As for strategic potential... a "revolutionary movement" will be one of those disaffected by capitalism, disaffected by racism, sexism and authoritarianism. When presented with a vision of a better alternative to the above, people can get motivated and the "alliance of the disaffected" can start to create new parallel participatory institutions as pre-cursors to the society we want. (participatory businesses, activist movements, workers/consumer councils, participatory community organisations, etc)
I don't know if that's at all helped.
MarxSchmarx
9th April 2008, 06:51
thanks for clarifying, freedumb. I think some posts in this thread got "coordinators" and "facilitators" in the parecon context confused.

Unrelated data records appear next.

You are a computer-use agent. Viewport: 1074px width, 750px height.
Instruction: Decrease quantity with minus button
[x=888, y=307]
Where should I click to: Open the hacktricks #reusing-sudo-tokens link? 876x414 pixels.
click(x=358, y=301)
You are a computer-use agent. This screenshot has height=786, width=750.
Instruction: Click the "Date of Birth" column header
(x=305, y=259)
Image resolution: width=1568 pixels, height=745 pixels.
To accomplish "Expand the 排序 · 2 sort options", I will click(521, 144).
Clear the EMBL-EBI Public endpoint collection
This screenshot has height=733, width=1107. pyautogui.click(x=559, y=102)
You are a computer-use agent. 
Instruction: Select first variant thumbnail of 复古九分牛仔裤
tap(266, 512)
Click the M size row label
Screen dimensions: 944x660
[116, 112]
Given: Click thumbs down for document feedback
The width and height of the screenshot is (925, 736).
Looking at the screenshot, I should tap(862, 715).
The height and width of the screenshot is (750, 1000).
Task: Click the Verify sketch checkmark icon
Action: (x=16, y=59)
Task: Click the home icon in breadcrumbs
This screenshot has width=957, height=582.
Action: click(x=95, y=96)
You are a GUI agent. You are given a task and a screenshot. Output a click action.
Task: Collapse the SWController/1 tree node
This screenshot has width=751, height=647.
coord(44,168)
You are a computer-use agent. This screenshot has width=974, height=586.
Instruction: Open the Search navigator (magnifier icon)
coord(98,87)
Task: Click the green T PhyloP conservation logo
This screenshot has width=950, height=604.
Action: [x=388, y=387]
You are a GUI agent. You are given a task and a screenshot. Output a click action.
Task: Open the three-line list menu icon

Can coordinators be a revolutionary class?My guess is yes, but not for the better. There interests are not identical to the capitalists', so they have the potential to stir shit up. Still, their rule as a class requires (1) subordination of others to their desires, and (2) specialization and separation of manual/physical urban/rural labor. As such, they are, as a class, uninterested in abolishing classes because they have much to gain from class society, not least is the control over others and their relatively cushy jobs. In many respects the bourgeois order serves these concerns just fine, as did the USSR. Therefore, their potential as agents of social change is extremely limited.
Although they could potentially fight against the bourgeoisie, their interests are not the same as the interests of the working class. Members of the coordinator class who become working class for whatever reason could be great assets. But unless and until they internalize the interests of the working class over the interests of the coordinator class, they should be treated with suspicion.
Die Neue Zeit
9th April 2008, 15:19
As such, they are, as a class, uninterested in abolishing classes because they have much to gain from class society, not least is the control over others and their relatively cushy jobs. In many respects the bourgeois order serves these concerns just fine, as did the USSR. Therefore, their potential as agents of social change is extremely limited.
Although they could potentially fight against the bourgeoisie, their interests are not the same as the interests of the working class. Members of the coordinator class who become working class for whatever reason could be great assets. But unless and until they internalize the interests of the working class over the interests of the coordinator class, they should be treated with suspicion.
You might be interested in this thread:
http://www.revleft.com/vb/trots-and-others-t72296/index.html
In the above, I quoted a certain Razlatzki:
The apparatus of production organizers must be rewarded in direct dependence on the organizational investment in heightening the productivity of labour and must be very highly rewarded.
Why is this so? Why can not (or must not) the victorious proletariat dictate to the technical intelligentsia its own, different conditions? Why can the leading class not exploit the creative capabilities of the specialists in the same merciless way that the capitalist exploits the workers?
Because this is not advantageous to the proletariat, it contradicts its interests.
...
As far as the share of any remaining capitalist is concerned, it must be said that if the proletariat does not offer its specialists the opportunity of obtaining more benefits that in the service of any capitalist, then it is a bad boss. Work for socialist society must attract, for their own benefit, the most prominent specialist of the capitalist world. The proletariat will only become richer through the exploitation of their abilities, since that which is advantageous to the capitalist is many times more advantageous in the socialist economy which is not limited by the competitive monopolies.